Toia Conde Rodrigues Da Cunha, Senior Photographer

Yale’s fourth and most ambitious capital campaign, “For Humanity,” has raised over $5 billion toward its $7 billion goal. University President Peter Salovey, who intends to depart from the role this summer, told the News that he is planning to get the campaign close to $6 billion in his final months as president.

So far, over 80,000 individuals have donated to the campaign, with 60 percent of commitments coming from alumni and the rest from corporations, foundations and “friends” of the University. Of the over $5 billion raised so far, 49 percent has been raised for the University’s endowment, 36 percent for current use and 15 percent for facilities.

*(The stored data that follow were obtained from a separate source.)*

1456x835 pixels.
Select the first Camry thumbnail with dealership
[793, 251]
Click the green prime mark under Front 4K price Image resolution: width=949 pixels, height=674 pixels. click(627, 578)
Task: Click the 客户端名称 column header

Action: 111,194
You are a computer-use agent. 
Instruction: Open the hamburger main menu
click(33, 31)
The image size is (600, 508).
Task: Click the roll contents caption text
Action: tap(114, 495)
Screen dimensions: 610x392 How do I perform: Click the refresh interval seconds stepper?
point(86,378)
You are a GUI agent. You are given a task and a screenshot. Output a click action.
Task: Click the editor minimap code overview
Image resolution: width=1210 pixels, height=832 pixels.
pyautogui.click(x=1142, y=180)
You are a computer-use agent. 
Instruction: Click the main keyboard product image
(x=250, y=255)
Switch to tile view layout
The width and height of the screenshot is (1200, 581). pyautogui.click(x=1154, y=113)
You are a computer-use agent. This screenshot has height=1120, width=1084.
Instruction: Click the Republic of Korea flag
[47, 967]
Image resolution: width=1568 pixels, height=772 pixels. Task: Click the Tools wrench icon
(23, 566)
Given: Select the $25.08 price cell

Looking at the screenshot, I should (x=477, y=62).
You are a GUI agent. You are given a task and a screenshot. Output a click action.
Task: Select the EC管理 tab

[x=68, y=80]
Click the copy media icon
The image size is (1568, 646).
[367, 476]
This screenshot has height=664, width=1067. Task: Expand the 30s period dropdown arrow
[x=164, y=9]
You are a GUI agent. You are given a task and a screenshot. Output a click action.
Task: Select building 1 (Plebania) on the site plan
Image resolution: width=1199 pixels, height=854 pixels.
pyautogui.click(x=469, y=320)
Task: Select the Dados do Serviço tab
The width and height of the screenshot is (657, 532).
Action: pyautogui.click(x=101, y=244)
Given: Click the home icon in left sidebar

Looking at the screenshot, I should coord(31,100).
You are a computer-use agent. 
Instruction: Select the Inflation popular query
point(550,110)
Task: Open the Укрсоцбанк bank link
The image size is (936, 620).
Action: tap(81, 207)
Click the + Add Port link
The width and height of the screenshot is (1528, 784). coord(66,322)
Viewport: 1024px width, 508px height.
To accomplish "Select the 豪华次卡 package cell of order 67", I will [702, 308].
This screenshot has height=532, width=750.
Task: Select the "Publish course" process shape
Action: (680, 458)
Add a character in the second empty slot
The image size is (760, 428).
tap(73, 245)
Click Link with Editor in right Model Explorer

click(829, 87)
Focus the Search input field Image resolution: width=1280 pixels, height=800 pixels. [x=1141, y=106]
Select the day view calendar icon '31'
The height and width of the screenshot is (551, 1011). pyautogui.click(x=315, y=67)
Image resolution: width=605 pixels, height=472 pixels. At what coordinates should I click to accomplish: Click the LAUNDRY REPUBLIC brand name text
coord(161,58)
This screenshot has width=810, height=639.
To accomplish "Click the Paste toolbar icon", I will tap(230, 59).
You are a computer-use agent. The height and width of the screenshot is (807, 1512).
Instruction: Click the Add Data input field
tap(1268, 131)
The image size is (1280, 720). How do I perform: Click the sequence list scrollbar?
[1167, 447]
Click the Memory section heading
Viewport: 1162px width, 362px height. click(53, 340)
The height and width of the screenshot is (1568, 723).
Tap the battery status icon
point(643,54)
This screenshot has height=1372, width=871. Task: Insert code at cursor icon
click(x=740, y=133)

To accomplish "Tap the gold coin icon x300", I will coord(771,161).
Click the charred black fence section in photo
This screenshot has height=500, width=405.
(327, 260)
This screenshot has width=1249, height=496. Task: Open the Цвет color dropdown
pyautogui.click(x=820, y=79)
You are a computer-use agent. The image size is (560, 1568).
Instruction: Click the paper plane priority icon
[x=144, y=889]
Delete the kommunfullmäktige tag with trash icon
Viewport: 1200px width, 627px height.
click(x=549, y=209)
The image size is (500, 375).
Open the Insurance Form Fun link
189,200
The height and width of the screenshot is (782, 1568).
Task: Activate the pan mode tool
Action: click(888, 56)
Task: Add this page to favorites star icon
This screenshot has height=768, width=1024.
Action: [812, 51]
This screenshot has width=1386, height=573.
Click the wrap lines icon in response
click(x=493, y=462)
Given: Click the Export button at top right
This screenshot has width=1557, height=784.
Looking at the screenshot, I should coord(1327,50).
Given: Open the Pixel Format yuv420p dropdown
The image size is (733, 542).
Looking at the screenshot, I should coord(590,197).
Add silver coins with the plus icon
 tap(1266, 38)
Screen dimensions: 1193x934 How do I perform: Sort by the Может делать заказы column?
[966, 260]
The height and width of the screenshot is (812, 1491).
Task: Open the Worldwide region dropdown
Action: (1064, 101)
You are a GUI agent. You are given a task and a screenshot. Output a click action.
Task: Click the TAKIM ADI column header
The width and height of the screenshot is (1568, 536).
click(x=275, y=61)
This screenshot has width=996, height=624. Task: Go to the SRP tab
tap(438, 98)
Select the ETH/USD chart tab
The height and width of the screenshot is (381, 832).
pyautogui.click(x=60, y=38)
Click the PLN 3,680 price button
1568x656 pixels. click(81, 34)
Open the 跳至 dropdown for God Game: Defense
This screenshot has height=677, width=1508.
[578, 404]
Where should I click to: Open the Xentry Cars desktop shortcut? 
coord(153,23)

“We’re making great progress on the For Humanity campaign; that’s what’s paying for all those initiatives and University priorities,” Salovey told the News. “I want to get us as close to $6 billion by the end of this year … this is an important year. It’s why so much of my travel is oriented around fundraising because I really want to give the campaign a good push.”

Salovey told the News that after “stepping away” from the presidency, he plans to continue his involvement in the campaign, in part by attending all future campaign events.

He also said that he will continue engaging in one-on-one relationships with donors, including parents, alumni and “special friends” of the University.

“If I couldn’t continue to be a big part of the campaign, then I wouldn’t be able to step down,” he said. “I’m not stepping down; what I’m doing is I’m stepping away from the day-to-day administration of Yale and that will free up my time and make it more flexible for me to help finish the campaign, which I know we will finish successfully.”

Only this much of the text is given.